When the Work is Too Hard (But Shouldn't Be)

I have noticed a pattern in my class. The behavior of many of my students changes with the difficulty of the assignment. If the assignment is too easy they think it isn't important and mess around. If the assignment if too difficult they don't want to even try and mess around. It is only when an assignment is perfectly matched to their abilities that they will get into that great work mode that every teacher strives for in her classroom.

While I realize this fact and do my best to work with it to help my students have productive time in my classroom, it also drives me crazy!

Today we were working on creating graphs from a data table. We have been practicing this all week, but this was the first large set of data they were using (20 points). It wasn't supposed to be a difficult assignment because (1) we have been practicing all week and (2) they are in 7th grade, they should know how to plot points from a graph.

Well, it was really hard for a lot of them and they were desperately trying to give up, but I wouldn't let them. I was a lot more stern that I usually have to be and I actually made one boy cry (I took the scraps of paper he was playing with), but eventually they started working on their own.

While I was proud of them sticking to it, I was frustrated that all of their motivation has to come from me - this is exhausting for me and I won't always be there to help them so I want them to learn to do it on their own.

A big theme of our school year is "struggle" so this issue weighs heavily on my mind every day in class as I scold, encourage, and beg my students to try. Good thing I get to go home to three adorable kiddos to help me refresh my batteries every day! As I told my teaching partners, I don't know any four year old who isn't intrinsically motivated to try new things :).

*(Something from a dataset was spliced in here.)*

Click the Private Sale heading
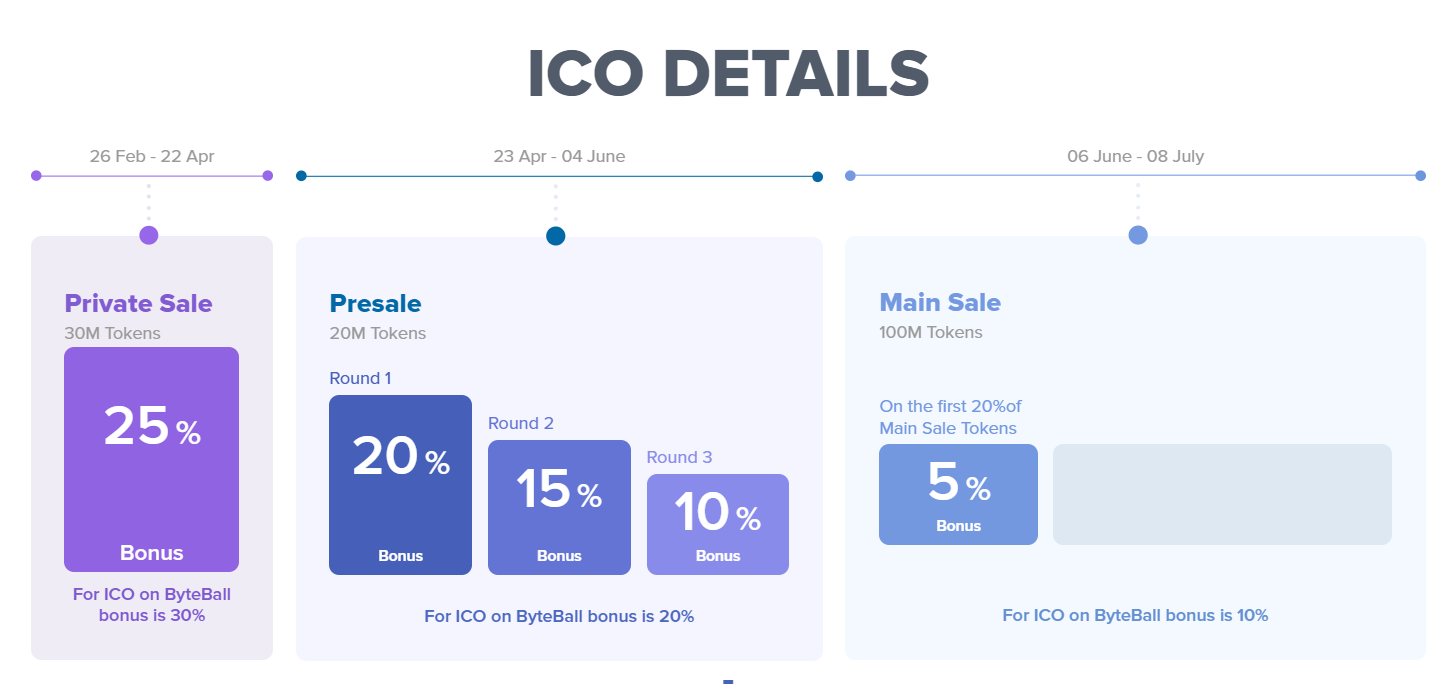The width and height of the screenshot is (1449, 684). [x=138, y=303]
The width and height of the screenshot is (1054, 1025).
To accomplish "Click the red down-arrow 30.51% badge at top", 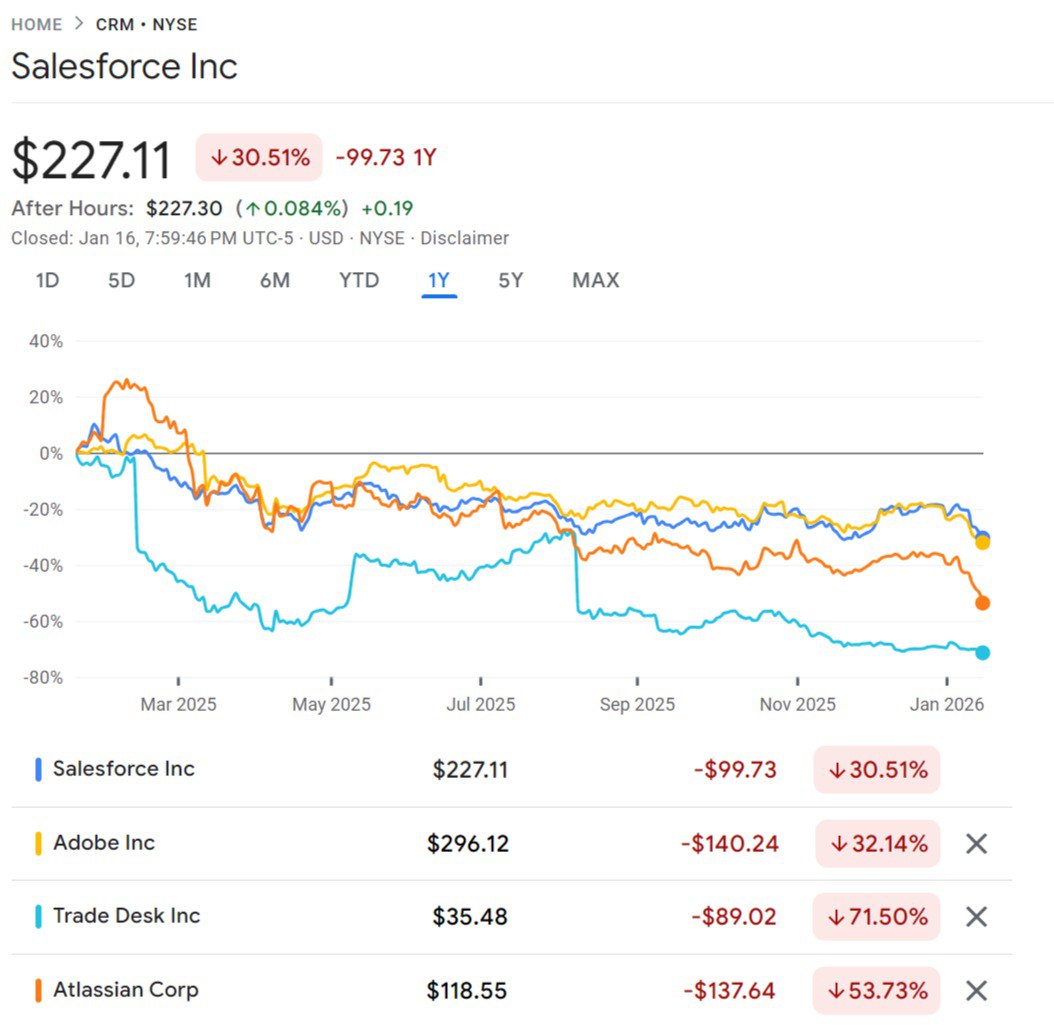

  1. Yes, I struggle with the same thing with my 3rd graders. One of my biggest solutions, which is easier for me since I have younger kids, is using lots of the fun TPT products I find so they are almost constantly doing something engaging. For example, they are very motivated to do a writing assignment when there is a craftivity to go along with it. I never knew about craftivities until I joined TPT! In Math, they like to quickly give up on word problems, but they are slowly getting better at that as I force them to use all of the "thinking time" I give them before we go over a problem. I think this problem of not trying it very typical for all teachers!

    Ladybugs Lounge

  2. It is so sad that even third graders are giving up so easily! I am glad that you are having so much success with TpT products (that is good for all of us :)). Studying the problem at our school we have looked at the hypothesis that it is a cultural problem. Americans praise the end result so kids think that they are either smart or dumb; and what is the point of trying if you are dumb... In many of the Asian cultures they do a really good job of praising the effort and struggle. As a result, their kids try until they "get it".